What grabbed my attention at the conference were the findings from some preliminary research done by David Erdal, author of Beyond the Corporation: Humanity Working, who was the speaker prior to me. David had sold his family business to the employees over a decade ago, and became so intrigued with cooperative models that he did his PhD studying the psychology of cooperative enterprises. What his thesis suggests (more research needed to affirm these findings) is that people who work in sharing communities, with less hierarchy (i.e., cooperatives), tend to experience greater well-being, including measurably better health.

It occurred to me that the Ahab-like maniacal pursuit of ever greater financial returns on exponentially expanding capital bases – JPMorgan’s balance sheet has increased seven fold since the merger with Chase – places unrealistic demands on the more prudent and conscientious “Starbucks” in the business, I suspect like Ina Drew. In Moby Dick, the cautious mate Starbuck proclaims:

“I will have no man in my boat who is not afraid of a whale.”

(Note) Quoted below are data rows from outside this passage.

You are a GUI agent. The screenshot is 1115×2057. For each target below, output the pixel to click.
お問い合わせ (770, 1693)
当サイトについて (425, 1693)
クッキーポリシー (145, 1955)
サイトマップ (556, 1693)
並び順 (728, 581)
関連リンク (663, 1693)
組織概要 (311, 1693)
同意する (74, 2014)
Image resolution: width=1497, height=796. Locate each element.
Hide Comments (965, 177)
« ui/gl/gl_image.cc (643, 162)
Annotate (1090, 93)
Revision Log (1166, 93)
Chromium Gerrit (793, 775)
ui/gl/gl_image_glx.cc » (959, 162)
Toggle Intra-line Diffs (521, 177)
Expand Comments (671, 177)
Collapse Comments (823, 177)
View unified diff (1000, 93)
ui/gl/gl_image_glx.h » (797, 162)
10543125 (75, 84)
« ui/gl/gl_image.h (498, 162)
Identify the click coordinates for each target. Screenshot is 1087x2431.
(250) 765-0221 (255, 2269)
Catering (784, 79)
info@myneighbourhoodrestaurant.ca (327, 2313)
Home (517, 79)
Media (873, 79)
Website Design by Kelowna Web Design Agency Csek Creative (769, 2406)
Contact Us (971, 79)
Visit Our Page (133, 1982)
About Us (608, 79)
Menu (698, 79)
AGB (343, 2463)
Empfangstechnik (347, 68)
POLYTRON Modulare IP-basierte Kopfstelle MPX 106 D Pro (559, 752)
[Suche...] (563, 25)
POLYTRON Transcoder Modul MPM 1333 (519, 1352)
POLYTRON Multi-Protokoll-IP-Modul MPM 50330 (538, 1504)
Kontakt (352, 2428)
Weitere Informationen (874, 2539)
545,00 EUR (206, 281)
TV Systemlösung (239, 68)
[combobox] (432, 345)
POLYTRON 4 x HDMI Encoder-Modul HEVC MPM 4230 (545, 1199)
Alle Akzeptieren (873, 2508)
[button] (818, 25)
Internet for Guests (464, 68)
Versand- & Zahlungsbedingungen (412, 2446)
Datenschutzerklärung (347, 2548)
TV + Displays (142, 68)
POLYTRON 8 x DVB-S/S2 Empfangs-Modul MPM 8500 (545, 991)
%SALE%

But in the end, Starbuck’s loyalty to Ahab overrides his better judgment. Perhaps Ina Drew’s loyalty to the unsustainable and destabilizing “never enough” ethos of modern Wall Street (perhaps also visions of grandeur, or simply human greed few could resist) overcame her better judgment. Her fatal error was in agreeing to turn the “Chief Investment Office,” a novel and pretentious name, into a major profit center for the bank (probably not her idea), accounting for half the aggregate market risk across the firm, rather than allowing it to play the more convential role of investment portfolio management and treasury funding operations as it does in virtually all other banking institutions. In the process, she let some men in her boat who clearly lacked appropriate fear of, and respect for, the great white whale.

The pursuit of the great white whale in modern financial firms, as we have seen, is very far from the values-centered sharing communities grounded in reciprocity found in the world’s leading cooperative enterprises, from the multi-billion Euro diversified Mondragon network of cooperatives in Spain to the $200 billion Desjardins Group (finance) in Canada. There were no Ahabs at the Conference on Cooperative Enterprise as far as I could tell. But I suspect when people retire from these organizations after twenty or thirty years of service, they do not feel pangs of nostalgia for the good ol’ days.

And I suspect they are healthier as well.